You can’t go far in Southeast Asia without encountering a durian.
Measuring up to 1 foot in length, the “King of the Fruits” has an unmistakable shape – a spiky, barbed ball filled with a starchy, custard-like pods – and an infamously pungent aroma.
While some Westerners struggle to stomach the exotic fruit, American Lindsay Gasik is completely obsessed.
Based in Penang, Malaysia, Gasik spends her days hunting for the best durians in Asia and creating detailed resources for travelers.
On her blog “Year of the Durian,” she documents the fruit’s complexity and nuanced flavors, relays engaging stories about durian farmers and tracks down lesser-known varieties.
She also organizes durian tours and has penned two guide books, including recently published “The Durian Tourist’s Guide to Penang.”
“(While traveling), I started noticing that there was this kind of obsession on durian, a fixation on durian, more than any other fruit … People would travel from all over the world just to eat this one kind of fruit,” 29-year-old Gasik tells CNN Travel.
============
#### Requirements
(a) Answer these about the durian passage:
(i) Up to what length does a durian measure?
(ii) In what city and country is Gasik based?
(iii) What is the name of Gasik's blog?
(b) Echo the durian passage word for word, starting at "Measuring up to" and ending at "infamously pungent aroma.".
============
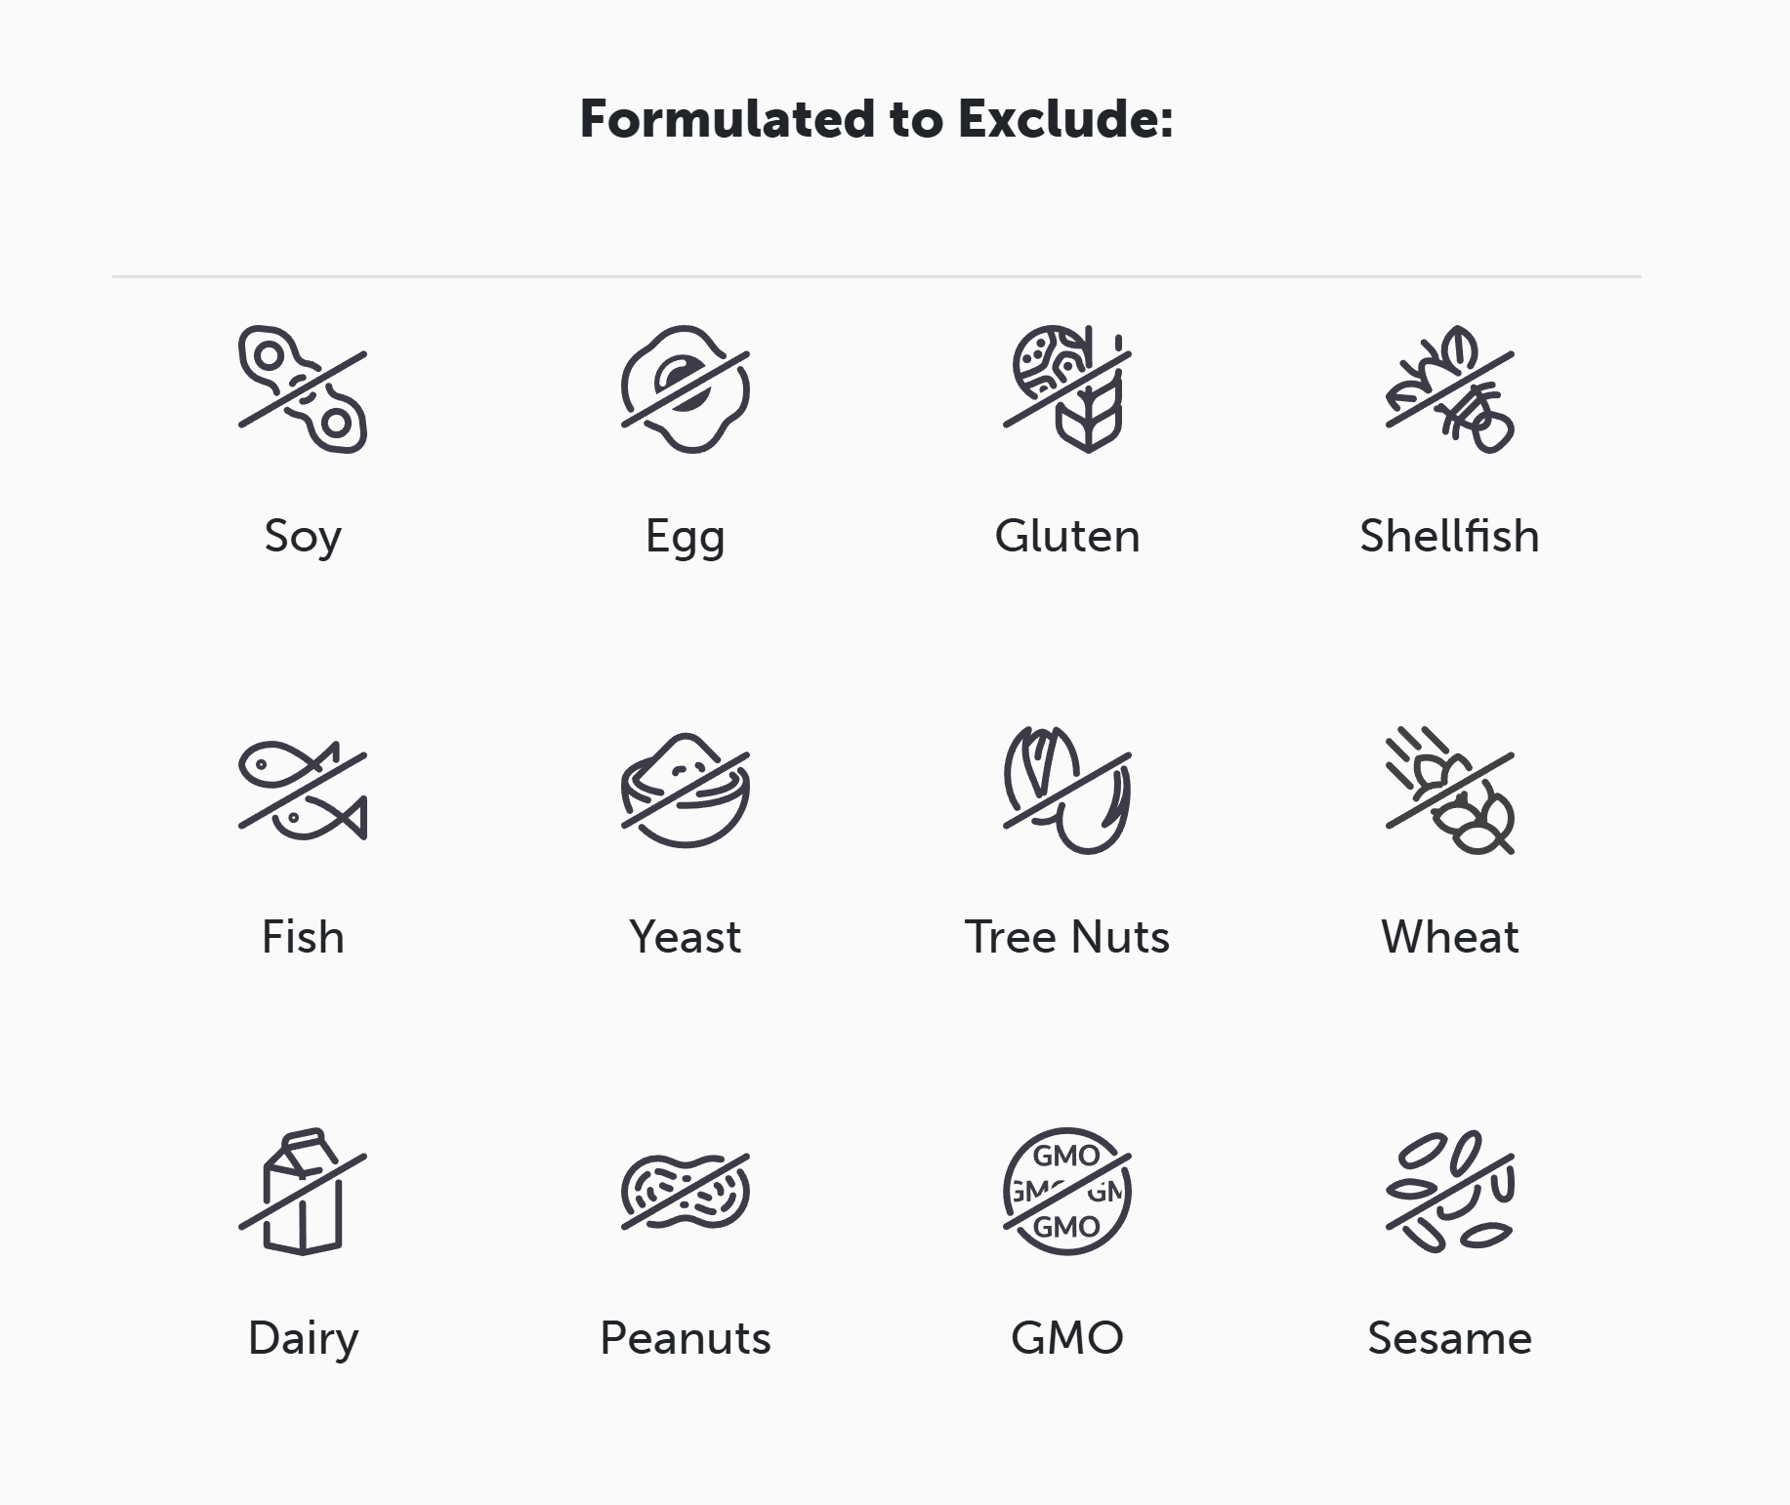Click the "Shellfish" text label
Image resolution: width=1790 pixels, height=1505 pixels.
click(1449, 536)
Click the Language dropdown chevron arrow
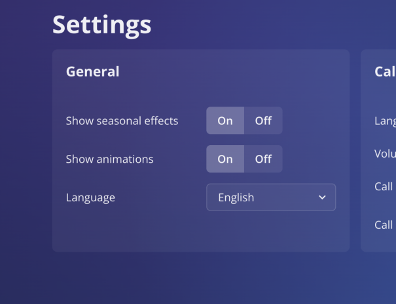396x304 pixels. point(322,197)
============
#### The replies
(a)
(i) Up to 1 foot
(ii) Penang, Malaysia
(iii) "Year of the Durian"

(b)
Measuring up to 1 foot in length, the “King of the Fruits” has an unmistakable shape – a spiky, barbed ball filled with a starchy, custard-like pods – and an infamously pungent aroma.